WORK REQUIRED: Could you print all of the data below again, exactly?

EXERCISE MATERIAL:
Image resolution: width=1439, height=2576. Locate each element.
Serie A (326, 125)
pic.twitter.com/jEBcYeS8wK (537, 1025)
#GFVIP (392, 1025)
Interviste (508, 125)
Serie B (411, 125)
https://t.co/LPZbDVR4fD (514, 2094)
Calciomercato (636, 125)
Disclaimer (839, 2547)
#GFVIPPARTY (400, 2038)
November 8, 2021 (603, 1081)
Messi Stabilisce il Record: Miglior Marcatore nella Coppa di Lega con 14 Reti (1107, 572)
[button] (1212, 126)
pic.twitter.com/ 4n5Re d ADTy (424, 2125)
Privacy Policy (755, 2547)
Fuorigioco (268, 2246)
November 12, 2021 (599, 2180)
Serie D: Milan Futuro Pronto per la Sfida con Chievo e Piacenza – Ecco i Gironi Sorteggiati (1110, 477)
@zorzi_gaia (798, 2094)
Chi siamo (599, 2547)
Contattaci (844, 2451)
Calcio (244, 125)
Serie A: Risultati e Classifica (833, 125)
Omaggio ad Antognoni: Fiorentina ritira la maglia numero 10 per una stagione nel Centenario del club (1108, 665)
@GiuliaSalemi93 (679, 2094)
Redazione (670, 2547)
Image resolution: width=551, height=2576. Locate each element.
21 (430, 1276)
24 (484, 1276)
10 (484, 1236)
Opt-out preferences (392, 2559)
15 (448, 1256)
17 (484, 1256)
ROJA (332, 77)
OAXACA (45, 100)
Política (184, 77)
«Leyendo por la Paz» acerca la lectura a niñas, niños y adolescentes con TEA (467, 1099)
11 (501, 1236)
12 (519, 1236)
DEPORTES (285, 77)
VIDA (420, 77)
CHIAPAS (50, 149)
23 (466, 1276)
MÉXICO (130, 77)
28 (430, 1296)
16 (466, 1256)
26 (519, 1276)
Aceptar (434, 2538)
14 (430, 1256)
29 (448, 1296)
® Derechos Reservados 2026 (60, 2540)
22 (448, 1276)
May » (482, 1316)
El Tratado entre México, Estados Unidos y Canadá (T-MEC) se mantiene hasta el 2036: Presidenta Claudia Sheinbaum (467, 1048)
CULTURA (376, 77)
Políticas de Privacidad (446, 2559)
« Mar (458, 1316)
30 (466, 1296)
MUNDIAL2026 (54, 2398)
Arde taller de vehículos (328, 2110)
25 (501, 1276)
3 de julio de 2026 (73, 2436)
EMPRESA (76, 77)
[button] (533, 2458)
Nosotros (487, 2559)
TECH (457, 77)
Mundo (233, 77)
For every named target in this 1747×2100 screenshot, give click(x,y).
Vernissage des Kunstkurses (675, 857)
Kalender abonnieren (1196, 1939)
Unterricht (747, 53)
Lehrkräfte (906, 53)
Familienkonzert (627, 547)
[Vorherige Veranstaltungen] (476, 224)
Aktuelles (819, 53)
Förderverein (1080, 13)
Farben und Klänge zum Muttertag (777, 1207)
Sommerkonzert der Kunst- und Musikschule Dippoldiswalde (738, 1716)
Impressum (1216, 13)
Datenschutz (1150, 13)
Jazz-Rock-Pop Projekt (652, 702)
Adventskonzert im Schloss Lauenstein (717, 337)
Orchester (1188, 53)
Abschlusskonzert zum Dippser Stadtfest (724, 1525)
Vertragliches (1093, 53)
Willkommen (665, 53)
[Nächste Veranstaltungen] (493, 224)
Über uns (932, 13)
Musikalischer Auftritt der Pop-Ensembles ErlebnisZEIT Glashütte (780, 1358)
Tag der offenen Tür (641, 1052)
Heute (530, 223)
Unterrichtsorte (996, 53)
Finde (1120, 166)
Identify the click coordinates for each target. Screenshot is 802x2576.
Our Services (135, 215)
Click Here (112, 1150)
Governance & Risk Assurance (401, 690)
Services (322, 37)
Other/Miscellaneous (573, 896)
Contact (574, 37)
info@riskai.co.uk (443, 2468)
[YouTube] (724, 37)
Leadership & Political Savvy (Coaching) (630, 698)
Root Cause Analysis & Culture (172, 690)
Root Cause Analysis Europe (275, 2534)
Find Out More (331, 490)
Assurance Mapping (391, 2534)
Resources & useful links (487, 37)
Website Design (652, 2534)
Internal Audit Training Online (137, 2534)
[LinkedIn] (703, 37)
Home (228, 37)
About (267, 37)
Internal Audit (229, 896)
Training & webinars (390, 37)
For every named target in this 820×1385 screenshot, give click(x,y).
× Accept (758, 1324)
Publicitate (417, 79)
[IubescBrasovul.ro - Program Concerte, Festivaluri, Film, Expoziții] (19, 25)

FINAL ANSWER:
Image resolution: width=1439, height=2576. Locate each element.
Serie A (326, 125)
pic.twitter.com/jEBcYeS8wK (537, 1025)
#GFVIP (392, 1025)
Interviste (508, 125)
Serie B (411, 125)
https://t.co/LPZbDVR4fD (514, 2094)
Calciomercato (636, 125)
Disclaimer (839, 2547)
#GFVIPPARTY (400, 2038)
November 8, 2021 (603, 1081)
Messi Stabilisce il Record: Miglior Marcatore nella Coppa di Lega con 14 Reti (1107, 572)
[button] (1212, 126)
pic.twitter.com/ 4n5Re d ADTy (424, 2125)
Privacy Policy (755, 2547)
Fuorigioco (268, 2246)
November 12, 2021 (599, 2180)
Serie D: Milan Futuro Pronto per la Sfida con Chievo e Piacenza – Ecco i Gironi Sorteggiati (1110, 477)
@zorzi_gaia (798, 2094)
Chi siamo (599, 2547)
Contattaci (844, 2451)
Calcio (244, 125)
Serie A: Risultati e Classifica (833, 125)
Omaggio ad Antognoni: Fiorentina ritira la maglia numero 10 per una stagione nel Centenario del club (1108, 665)
@GiuliaSalemi93 (679, 2094)
Redazione (670, 2547)
Image resolution: width=551, height=2576. Locate each element.
21 (430, 1276)
24 (484, 1276)
10 (484, 1236)
Opt-out preferences (392, 2559)
15 (448, 1256)
17 (484, 1256)
ROJA (332, 77)
OAXACA (45, 100)
Política (184, 77)
«Leyendo por la Paz» acerca la lectura a niñas, niños y adolescentes con TEA (467, 1099)
11 (501, 1236)
12 (519, 1236)
DEPORTES (285, 77)
VIDA (420, 77)
CHIAPAS (50, 149)
23 (466, 1276)
MÉXICO (130, 77)
28 (430, 1296)
16 (466, 1256)
26 (519, 1276)
Aceptar (434, 2538)
14 (430, 1256)
29 (448, 1296)
® Derechos Reservados 2026 (60, 2540)
22 (448, 1276)
May » (482, 1316)
El Tratado entre México, Estados Unidos y Canadá (T-MEC) se mantiene hasta el 2036: Presidenta Claudia Sheinbaum (467, 1048)
CULTURA (376, 77)
Políticas de Privacidad (446, 2559)
« Mar (458, 1316)
30 (466, 1296)
MUNDIAL2026 (54, 2398)
Arde taller de vehículos (328, 2110)
25 (501, 1276)
3 de julio de 2026 (73, 2436)
EMPRESA (76, 77)
[button] (533, 2458)
Nosotros (487, 2559)
TECH (457, 77)
Mundo (233, 77)
For every named target in this 1747×2100 screenshot, give click(x,y).
Vernissage des Kunstkurses (675, 857)
Kalender abonnieren (1196, 1939)
Unterricht (747, 53)
Lehrkräfte (906, 53)
Familienkonzert (627, 547)
[Vorherige Veranstaltungen] (476, 224)
Aktuelles (819, 53)
Förderverein (1080, 13)
Farben und Klänge zum Muttertag (777, 1207)
Sommerkonzert der Kunst- und Musikschule Dippoldiswalde (738, 1716)
Impressum (1216, 13)
Datenschutz (1150, 13)
Jazz-Rock-Pop Projekt (652, 702)
Adventskonzert im Schloss Lauenstein (717, 337)
Orchester (1188, 53)
Abschlusskonzert zum Dippser Stadtfest (724, 1525)
Vertragliches (1093, 53)
Willkommen (665, 53)
[Nächste Veranstaltungen] (493, 224)
Über uns (932, 13)
Musikalischer Auftritt der Pop-Ensembles ErlebnisZEIT Glashütte (780, 1358)
Tag der offenen Tür (641, 1052)
Heute (530, 223)
Unterrichtsorte (996, 53)
Finde (1120, 166)
Identify the click coordinates for each target. Screenshot is 802x2576.
Our Services (135, 215)
Click Here (112, 1150)
Governance & Risk Assurance (401, 690)
Services (322, 37)
Other/Miscellaneous (573, 896)
Contact (574, 37)
info@riskai.co.uk (443, 2468)
[YouTube] (724, 37)
Leadership & Political Savvy (Coaching) (630, 698)
Root Cause Analysis & Culture (172, 690)
Root Cause Analysis Europe (275, 2534)
Find Out More (331, 490)
Assurance Mapping (391, 2534)
Resources & useful links (487, 37)
Website Design (652, 2534)
Internal Audit Training Online (137, 2534)
[LinkedIn] (703, 37)
Home (228, 37)
About (267, 37)
Internal Audit (229, 896)
Training & webinars (390, 37)
For every named target in this 820×1385 screenshot, give click(x,y).
× Accept (758, 1324)
Publicitate (417, 79)
[IubescBrasovul.ro - Program Concerte, Festivaluri, Film, Expoziții] (19, 25)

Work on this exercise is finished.